Bilinen bir tedavisi yoktur. Renk körlüğü olan kişilerin benzer renkleri ayırt etmesine yardımcı olabilecek özel gözlükler ve kontakt lensler vardır.

Her durumda olduğu gibi bunda da erken teşhis çok önemlidir. Bu şekilde, renk körlüğü olan kişi

  • karışıklığa neden olabilecek durumlara karşı uyarılabilir
  • ve belirsiz renkler dışındaki faktörlere mümkün olduğunca adapte edilebilir.

Renk körlüğü olan biriyseniz, karar vermek için yalnızca renklere güvenmemeye çalışın. Beyin renk algısındaki kusurları telafi edebildiğinden, nesnelerin parlaklığına, konumuna ve şekline daha fazla dikkat ederek bilgilerinizi tamamlayın. Normal algıya sahip arkadaşlarınızdan ve akrabalarınızdan yardım istemekten çekinmeyin.

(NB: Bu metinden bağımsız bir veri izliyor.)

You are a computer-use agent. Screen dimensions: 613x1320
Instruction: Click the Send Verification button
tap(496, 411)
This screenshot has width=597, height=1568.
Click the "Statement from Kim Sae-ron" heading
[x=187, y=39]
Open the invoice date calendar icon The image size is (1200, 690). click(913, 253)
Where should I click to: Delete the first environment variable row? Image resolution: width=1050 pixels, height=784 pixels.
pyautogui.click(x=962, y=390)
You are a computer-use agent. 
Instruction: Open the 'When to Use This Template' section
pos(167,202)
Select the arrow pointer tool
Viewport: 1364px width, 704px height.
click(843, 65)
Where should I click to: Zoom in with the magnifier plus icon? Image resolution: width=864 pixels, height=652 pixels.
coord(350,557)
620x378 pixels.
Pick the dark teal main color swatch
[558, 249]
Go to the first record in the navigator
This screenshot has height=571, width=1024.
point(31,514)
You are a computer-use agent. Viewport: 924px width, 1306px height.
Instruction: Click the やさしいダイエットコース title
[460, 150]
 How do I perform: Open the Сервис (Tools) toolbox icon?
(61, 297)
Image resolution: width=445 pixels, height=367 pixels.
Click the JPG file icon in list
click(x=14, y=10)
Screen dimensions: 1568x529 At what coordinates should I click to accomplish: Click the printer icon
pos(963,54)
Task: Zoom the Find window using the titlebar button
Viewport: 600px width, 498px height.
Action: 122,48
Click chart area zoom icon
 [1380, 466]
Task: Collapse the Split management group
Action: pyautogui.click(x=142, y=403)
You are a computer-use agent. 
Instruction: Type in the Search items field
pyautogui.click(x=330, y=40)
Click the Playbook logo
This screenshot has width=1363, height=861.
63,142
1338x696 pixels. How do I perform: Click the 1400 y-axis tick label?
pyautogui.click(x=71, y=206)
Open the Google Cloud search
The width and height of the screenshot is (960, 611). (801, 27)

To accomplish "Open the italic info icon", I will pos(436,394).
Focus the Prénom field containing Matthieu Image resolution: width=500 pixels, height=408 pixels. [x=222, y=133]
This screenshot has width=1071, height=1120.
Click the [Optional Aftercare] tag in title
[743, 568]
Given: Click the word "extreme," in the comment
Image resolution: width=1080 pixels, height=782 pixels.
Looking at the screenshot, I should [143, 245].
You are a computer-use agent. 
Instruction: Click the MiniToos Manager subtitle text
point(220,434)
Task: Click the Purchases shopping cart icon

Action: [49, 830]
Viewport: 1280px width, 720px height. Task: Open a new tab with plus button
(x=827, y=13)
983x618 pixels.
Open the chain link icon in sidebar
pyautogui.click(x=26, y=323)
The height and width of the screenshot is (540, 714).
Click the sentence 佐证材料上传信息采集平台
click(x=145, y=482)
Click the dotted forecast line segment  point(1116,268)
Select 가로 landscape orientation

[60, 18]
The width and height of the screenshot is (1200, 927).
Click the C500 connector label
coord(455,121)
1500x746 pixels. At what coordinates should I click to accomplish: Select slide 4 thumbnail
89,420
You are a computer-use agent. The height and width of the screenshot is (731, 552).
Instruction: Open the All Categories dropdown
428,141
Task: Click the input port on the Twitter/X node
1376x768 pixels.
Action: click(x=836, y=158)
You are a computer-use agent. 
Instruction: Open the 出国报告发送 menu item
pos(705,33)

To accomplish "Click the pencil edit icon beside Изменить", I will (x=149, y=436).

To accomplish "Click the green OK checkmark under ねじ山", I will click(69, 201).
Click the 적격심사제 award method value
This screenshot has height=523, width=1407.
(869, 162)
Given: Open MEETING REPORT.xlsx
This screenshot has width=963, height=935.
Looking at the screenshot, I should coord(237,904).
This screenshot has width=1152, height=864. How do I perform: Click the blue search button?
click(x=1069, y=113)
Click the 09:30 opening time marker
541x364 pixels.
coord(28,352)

Çocuğum renk körü, ne yapabilirim?

  • Çocuğunuz renk körüyse ona trafik ışıklarının anlamını öğretebilirsiniz. Göreceli konumu nedeniyle kırmızı diskin dur olduğunu gösteren ve yeşil diskin geç olduğunu belirten arasındaki farkı söyleyebilse de, her bir diskin farklı ışık yoğunluğunu yakalamasına yardımcı olabilirsiniz. Bu sayede yalnız olduğunda karanlıkta bile sinyalleri doğru yorumlayabilir.
  • Yapmanız gereken işin türü gibi önemli kararlar alırken bu görme kusurlarının size getirebileceği dezavantajları göz önünde bulundurmak akıllıca olacaktır. Bunu çocuğunuza da anlatın. Bazı mesleklerde renk körlüğü ciddi bir sorumluluk doğurabilir. Örneğin birçok kimyager, eczacı, renkli yazıcı ve fotoğrafçı için dezavantajdır. İyi renk algısı, diş hekimlerine doğal dişlerle iyi uyum sağlayan yapay dişleri seçmeleri gerektiğinde çok yardımcı olur. Kasaplar ve gıda tedarik endüstrisinde çalışan diğer kişiler, renkleri ayırt etmede iyilerse, gıda durumundaki değişiklikleri daha iyi algılayabilirler. Ve bir hemşire veya doktor için renk körlüğü, hastalarını muayene ettiklerinde sağlık durumlarını teşhis etmeyi zorlaştırabilir.

Renkleri net bir şekilde ayırt edebilen kişi büyük bir avantaja sahiptir. Ne yazık ki, renk algınız sadece kısmi ise, çok dikkatli olmalısınız. Örneğin,

  • gereksiz ilaçların,
  • aşırı miktarda alkolün
  • veya sigara içmenin renk algınızı bozabileceğini unutmayın.

Renk körlüğü ömür boyu süren bir durumdur. Çoğu insan emek ve dikkatle buna uyum sağlayabilir.